Now, even if you map the Person class to the Person table on the database, a "Discriminator" column will not be created because the derived class has [NotMapped].

As an additional tip, you can use [NotMapped] to properties you don't want to map to a field on the DB.


Here is the Fluent API syntax.

http://blogs.msdn.com/b/adonet/archive/2010/12/06/ef-feature-ctp5-fluent-api-samples.aspx

class Person
{
    public string FirstName { get; set; }
    public string LastName { get; set; }
    public string FullName { 
        get {
            return this.FirstName + " " + this.LastName;
        }
    }
}

class PersonViewModel : Person
{
    public bool UpdateProfile { get; set; }
}


protected override void OnModelCreating(DbModelBuilder modelBuilder)
{
    // ignore a type that is not mapped to a database table
    modelBuilder.Ignore<PersonViewModel>();

    // ignore a property that is not mapped to a database column
    modelBuilder.Entity<Person>()
        .Ignore(p => p.FullName);

}

I just encountered this and my problem was caused by having two entities both with the System.ComponentModel.DataAnnotations.Schema.TableAttribute referring to the same table.

for example:

[Table("foo")]
public class foo
{
    // some stuff here
}

[Table("foo")]
public class fooExtended
{
    // more stuff here
}

changing the second one from foo to foo_extended fixed this for me and I'm now using Table Per Type (TPT)

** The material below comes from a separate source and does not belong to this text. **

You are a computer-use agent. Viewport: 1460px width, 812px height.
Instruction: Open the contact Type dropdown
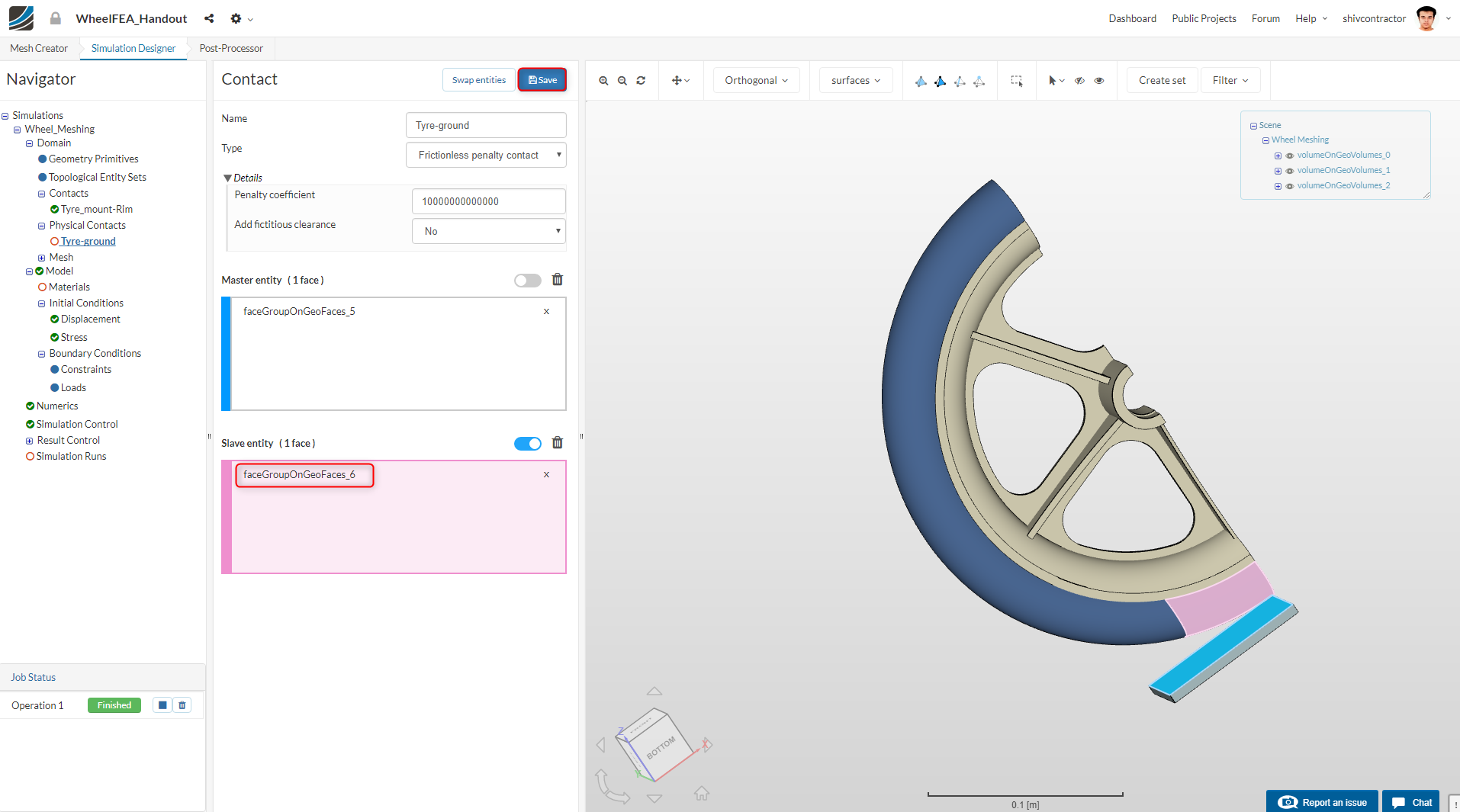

Another scenario where this occurs is when you have a base class and one or more subclasses, where at least one of the subclasses introduce extra properties:

class Folder {
  [key]
  public string Id { get; set; }

  public string Name { get; set; }
}

// Adds no props, but comes from a different view in the db to Folder:
class SomeKindOfFolder: Folder {
}

// Adds some props, but comes from a different view in the db to Folder:
class AnotherKindOfFolder: Folder {
  public string FolderAttributes { get; set; }
}

If these are mapped in the DbContext like below, the "'Invalid column name 'Discriminator'" error occurs when any type based on Folder base type is accessed:

protected override void OnModelCreating(DbModelBuilder modelBuilder)
{
  modelBuilder.Entity<Folder>().ToTable("All_Folders");
  modelBuilder.Entity<SomeKindOfFolder>().ToTable("Some_Kind_Of_Folders");
  modelBuilder.Entity<AnotherKindOfFolder>().ToTable("Another_Kind_Of_Folders");
}

I found that to fix the issue, we extract the props of Folder to a base class (which is not mapped in OnModelCreating()) like so - OnModelCreating should be unchanged:

class FolderBase {
  [key]
  public string Id { get; set; }

  public string Name { get; set; }
}

class Folder: FolderBase {
}

class SomeKindOfFolder: FolderBase {
}

class AnotherKindOfFolder: FolderBase {
  public string FolderAttributes { get; set; }
}

This eliminates the issue, but I don't know why!